The Archdiocese of Boston is responding to the declining Church attendance, and the related problems of falling revenues and a dearth of priestly vocations, by developing a new pastoral plan that proposes organizing parishes into groups of two and three to share resources, including pastors.
“A Church that is committed to a new evangelization and to re-energizing its clergy, lay faithful and parishes is looking at life and not death, growth and not decline,” said Cardinal Sean O’Malley, Boston’s archbishop, in a Dec. 5 address to priests.
Philadelphia Archbishop Charles Chaput wrote a Dec. 8 letter to local Catholics saying that the archdiocese, over the next 18 months, will be scrutinizing “every aspect of our common life as a Church.”
The New York archdiocese is in the early stages of an initiative known as “Making All Things New,” where parishes thus far have filled out surveys for their views on the Church’s pressing needs. Respondents identified strengthening lifelong faith formation and engaging youth and young adults in Church life as the two top tasks.
“What is coming out of this survey is the need for evangelization,” said Sister Eileen Clifford, the vice chancellor for the Archdiocese of New York.

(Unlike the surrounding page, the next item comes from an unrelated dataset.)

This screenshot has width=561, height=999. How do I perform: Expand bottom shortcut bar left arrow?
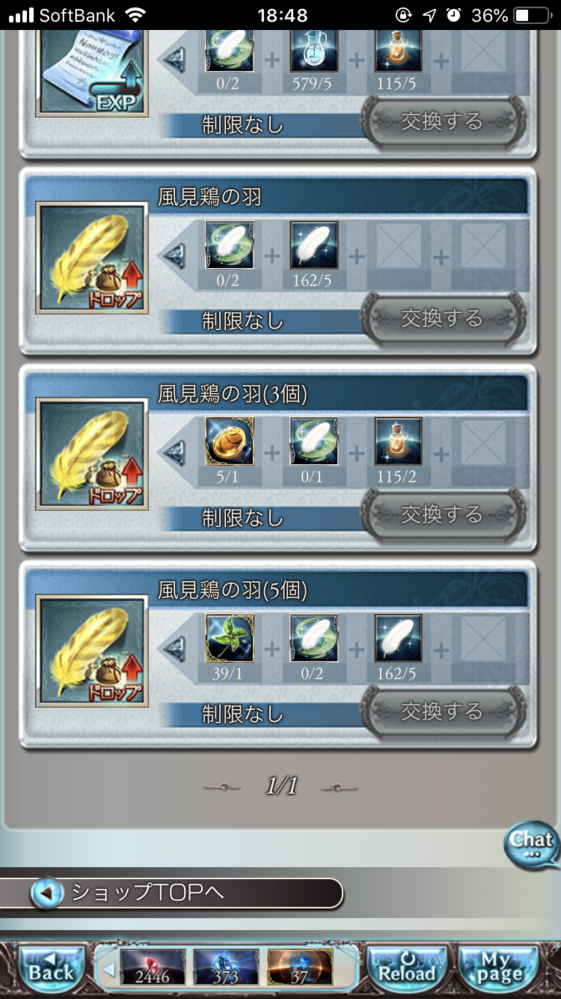pyautogui.click(x=109, y=970)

Sister Clifford told OSV that the archdiocese is also planning to hire a demographer to assist it in evaluating the needs of the faithful, who live in affluent neighborhoods in Manhattan but also in rural areas and regions marked by poverty.
Father Landry said he recently overhauled his parish’s religious education program to link catechesis more overtly to life in Christ.
“Allowing Christ’s life to radiate through us is what evangelization means,” Father Landry said.
Brian Fraga writes from Massachusetts.